En aquel tiempo, Pedro se acercó entonces y le dijo: «Señor, ¿cuántas veces tengo que perdonar las ofensas que me haga mi hermano? ¿Hasta siete veces?». Dícele Jesús: «No te digo hasta siete veces, sino hasta setenta veces siete.
Mt 18,21-35
»Por eso el Reino de los Cielos es semejante a un rey que quiso ajustar cuentas con sus siervos. Al empezar a ajustarlas, le fue presentado uno que le debía 10.000 talentos. Como no tenía con qué pagar, ordenó el señor que fuese vendido él, su mujer y sus hijos y todo cuanto tenía, y que se le pagase. Entonces el siervo se echó a sus pies, y postrado le decía: ‘Ten paciencia conmigo, que todo te lo pagaré’. Movido a compasión el señor de aquel siervo, le dejó en libertad y le perdonó la deuda.
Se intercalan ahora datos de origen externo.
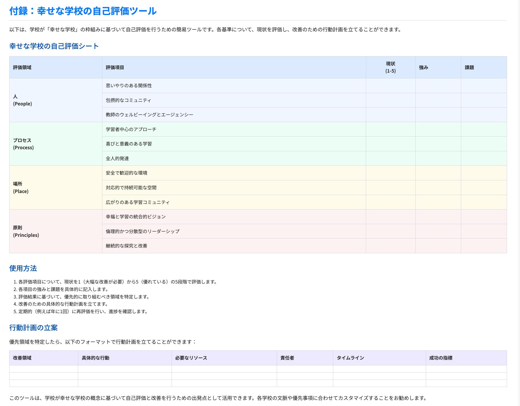Click the 課題 cell for 全人的発達
This screenshot has width=520, height=406.
[x=484, y=158]
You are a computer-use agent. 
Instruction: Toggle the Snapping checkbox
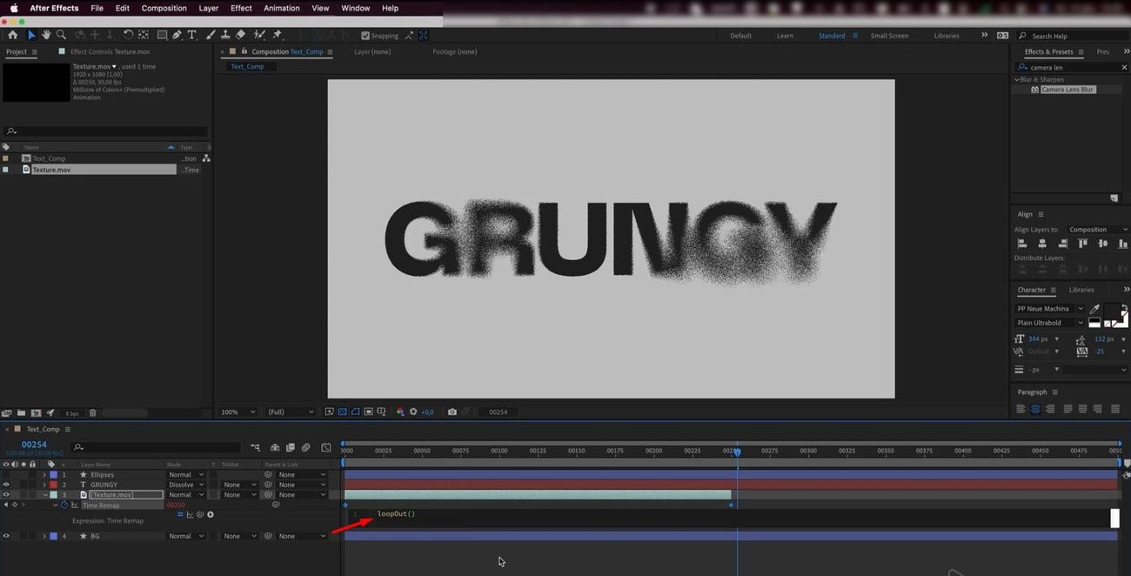point(365,36)
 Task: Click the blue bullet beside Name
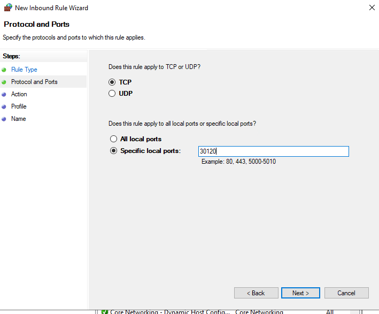pos(4,119)
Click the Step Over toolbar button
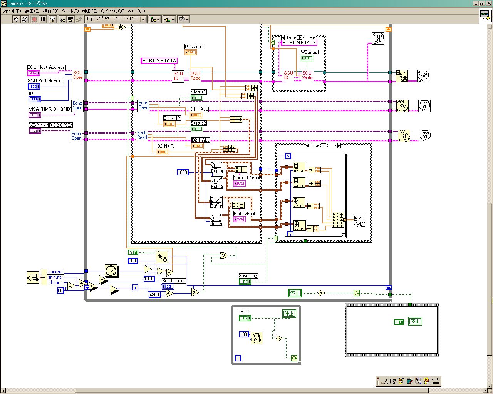 pyautogui.click(x=70, y=19)
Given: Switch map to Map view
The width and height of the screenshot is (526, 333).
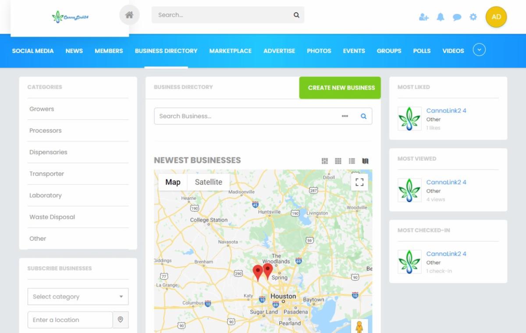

»Al salir de allí aquel siervo se encontró con uno de sus compañeros, que le debía cien denarios; le agarró y, ahogándole, le decía: ‘Paga lo que debes’. Su compañero, cayendo a sus pies, le suplicaba: ‘Ten paciencia conmigo, que ya te pagaré’. Pero él no quiso, sino que fue y le echó en la cárcel, hasta que pagase lo que debía. Al ver sus compañeros lo ocurrido, se entristecieron mucho, y fueron a contar a su señor todo lo sucedido. Su señor entonces le mandó llamar y le dijo: ‘Siervo malvado, yo te perdoné a ti toda aquella deuda porque me lo suplicaste. ¿No debías tú también compadecerte de tu compañero, del mismo modo que yo me compadecí de ti?’. Y encolerizado su señor, le entregó a los verdugos hasta que pagase todo lo que le debía. Esto mismo hará con vosotros mi Padre celestial, si no perdonáis de corazón cada uno a vuestro hermano».
San Francisco de Sales nos comenta el evangelio del día:
La primera palabra que nuestro Señor pronunció sobre la cruz fue una oración por aquellos que le crucificaban; hizo lo que escribe San Pablo: «Cristo, en los días de su vida mortal…, presentó oraciones y súplicas» (He 5,7). Por cierto, los que crucificaban a nuestro divino Salvador no lo conocían…, porque si lo hubieran conocido no lo habrían crucificado (1Co 2,8).
Nuestro Señor pues, viendo la ignorancia y la debilidad de los que le atormentaban, comenzó a excusarles y a ofrecer por ellos este sacrificio a su Padre celeste, porque la oración es un sacrificio…: «Padre, perdónales porque no saben lo que hacen» (Lc 23,34). Qué grande era la llama de amor que ardía en el corazón de nuestro dulce Salvador, que en el culmen de sus dolores, al tiempo que la vehemencia de sus tormentos parecía quitarle el poder de rezar por sí mismo, pudo por la fuerza de su caridad olvidarse de sí mismo, pero no de sus criaturas…
Quería así darnos a entender el amor que nos tenía, que no podía disminuir por ningún tipo de sufrimiento, y enseñarnos a nosotros cómo debe ser nuestro corazón con respecto a nuestro prójimo… Entonces, este divino Señor que se ha entregado para pedir perdón por los hombres, está seguro de que su petición le fue concedida, porque su divino Padre lo amaba demasiado para negarle cualquier cosa que le pidiera.